- A recent op-ed by LOINC and Health Data Standards Director at the Regenstrief Center Daniel J. Vreeman, PT, MS, cautioned healthcare organizations against standardizing all types of health data.
While health data standardization enhances interoperability, not every lab test or data element is worth the sometimes labor-intensive, exhausting effort of standardization.
Following the 21st Century Cures Act, innovators have developed open application programming interfaces (APIs) and other technologies to help make information accessible for exchange without special effort. Though the Cures Act served as a gateway for progress in interoperability, Vreeman suggests some provisions may seem overwhelming to healthcare stakeholders.
“The language in the Cures Act is quite broad, and the thought of trying to make all data elements for all purposes is enough to make many want to give up,” wrote Vreeman in the HIMSS op-ed. “Now seems a good time to remind ourselves that when it comes to data standardization, not all juice is worth the squeeze.”
The increasing availability of data through open APIs using the Fast Healthcare Interoperability Resources (FHIR) standard necessitates the arduous task of presenting health data elements using common vocabulary standards to allow different applications to understand the information.

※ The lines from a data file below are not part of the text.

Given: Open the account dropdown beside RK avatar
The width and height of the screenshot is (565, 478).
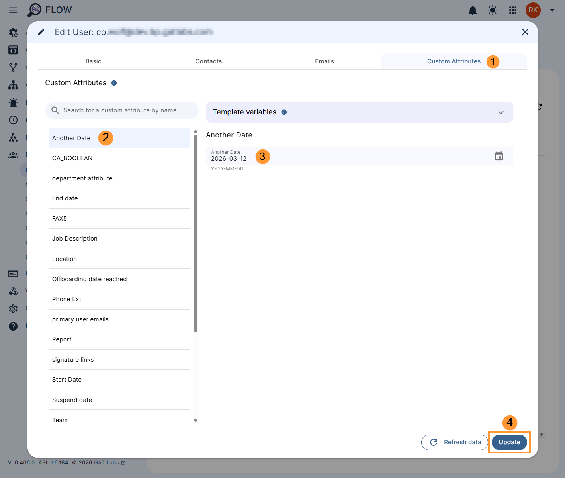Looking at the screenshot, I should (x=552, y=10).

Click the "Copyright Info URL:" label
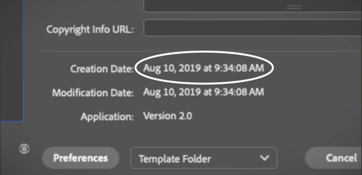[x=90, y=29]
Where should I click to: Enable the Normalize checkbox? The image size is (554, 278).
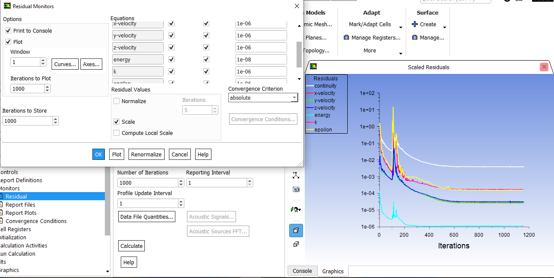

LOINC in particular has been an integral part of enabling this level of standardization. LOINC’s universal code system provides standardization in medical test result identification, observations, and a variety of other clinical measures. It is the most widely-used code system in the world.
As a LOINC Director, Vreeman admitted standardization is not always worthwhile.
“Even within a common type of health data, such as laboratory test results, the effort to standardize every last test is extensive,” he wrote. “And there are diminishing returns.”
Specifically, some information may be redundant.
“When we studied standardized test results within the Indiana Network for Patient Care, the largest inter-organizational clinical data repository in the country, there was a Pareto type distribution where a few tests accounted for most of the result volume,” wrote Vreeman. “Indeed, less than 20% of the tests accounted for more than 99% of the volume, and that same set of tests accounted for all of the results for 99% of patients.”
Additionally, standardizing some data elements is more challenging than others. The varying amount of effort required to standardize some types of data as well as the potential for repetitive information warrant discretion.
“Both nationally and locally, our standardization efforts benefit from a clear picture of what we trying to accomplish and which data are needed for those purposes,” Vreeman stated. “Some fruit is always lower than others.”
Vreeman stated his experience has shown that the data elements best suited for standardization are those that are already available in a discrete electronic format, demonstrate a business purpose for leveraging the data, and offer value to clinicians.
“We do need to be mindful that different end goals will require different kinds of standardization,” he reasoned.
Vreeman pointed to ONC’s Common Clinical Data Set and the FHIR US Core Implementation Guide as being useful for learning how to implement standards with an open API.
“The FHIR US Core’s Vital Signs profile provides a good example of picking a high value target and being precise about the standardized structure and codes (semantics) we should use for these data,” he stated.
Despite progress, Vreeman stated some areas of healthcare such as radiology procedures are still in need of improved standardization.
“As we expand the breadth and depth of health data our applications use, especially in emerging areas such as social determinants of health, a key consideration should be understanding which variables are worth the standardization squeeze,” he concluded.
The Regenstrief Institute’s Center for Biomedical Informatics (CBMI) is currently at work on an initiative to advance interoperability and patient safety by developing an automated patient EHR matching solution using a $1.7 million grant.
During the five-year project, researchers will develop and test evidence-based solutions to improve patient matching accuracy and reduce patient harm resulting from misidentification.